Postscript source for figures
Problem 2 (9 Points) Register-Renaming and Interrupts
The ``producer-consumer'' latency is the amount of time that must
elapse between an instruction that produces a value and the next
instruction that uses the value. For example, in the simple pipeline
from class, the producer-consumer for ADD is 1 when there is a bypass
path and 2 when there is not a bypass path.
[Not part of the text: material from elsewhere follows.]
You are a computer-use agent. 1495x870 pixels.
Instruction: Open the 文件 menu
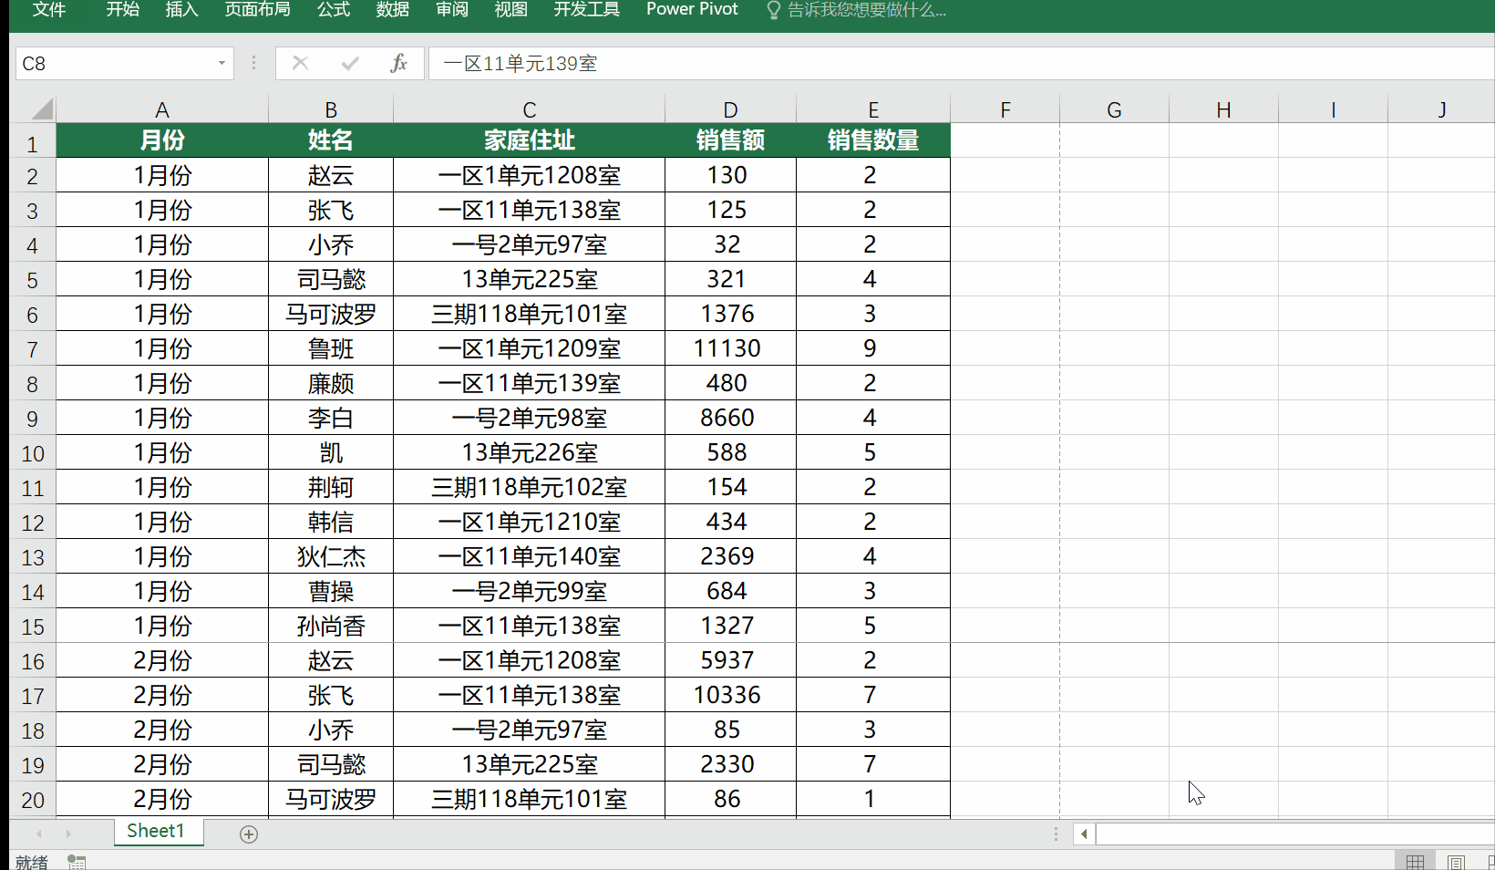[x=48, y=11]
In terms of pipeline
flow, the producer-consumer latency is the time between when
an instruction enters an execution stage or functional unit and when
its result is ready (produced) to be used (consumed).
Given
-
MULx R1 R2 R3
DIVx R3 R4 R5
ADDx R2 R3 R4
SUBx R2 R1 R2
-
| Producer-consumer latency
|
---|
ADD, SUB | 1
|
---|
MUL | 7
|
---|
DIV | 12
|
---|
- Microprocessor supports precise interrupts
- Three arithmetic functional units: ADD/SUB, MUL, DIV
- ADD/SUB is fully pipelined, MUL and DIV are not pipelined
- Three reservation stations per functional unit
-
R4=0
- Divide-by-zero exceptions are detected in the first clock-cycle
that the instruction is in the divide unit.
Problem 2(a) (5 Points)
Describe the state of the:
- Architected registers
- Physical registers
- Reservation stations
when the divide-by-zero exception is raised
Problem 2(b) (4 Points)
Remembering that this machine supports precise exceptions,
describe what happens when the divide-by-zero exception is raised.
Problem 3 (1 Point)
How much time did you spend total on the assignment and on each of
these problems? Which problems were useful or useless? How well
did the lectures and text book prepare you for this homework?
Which concepts needed better explanation?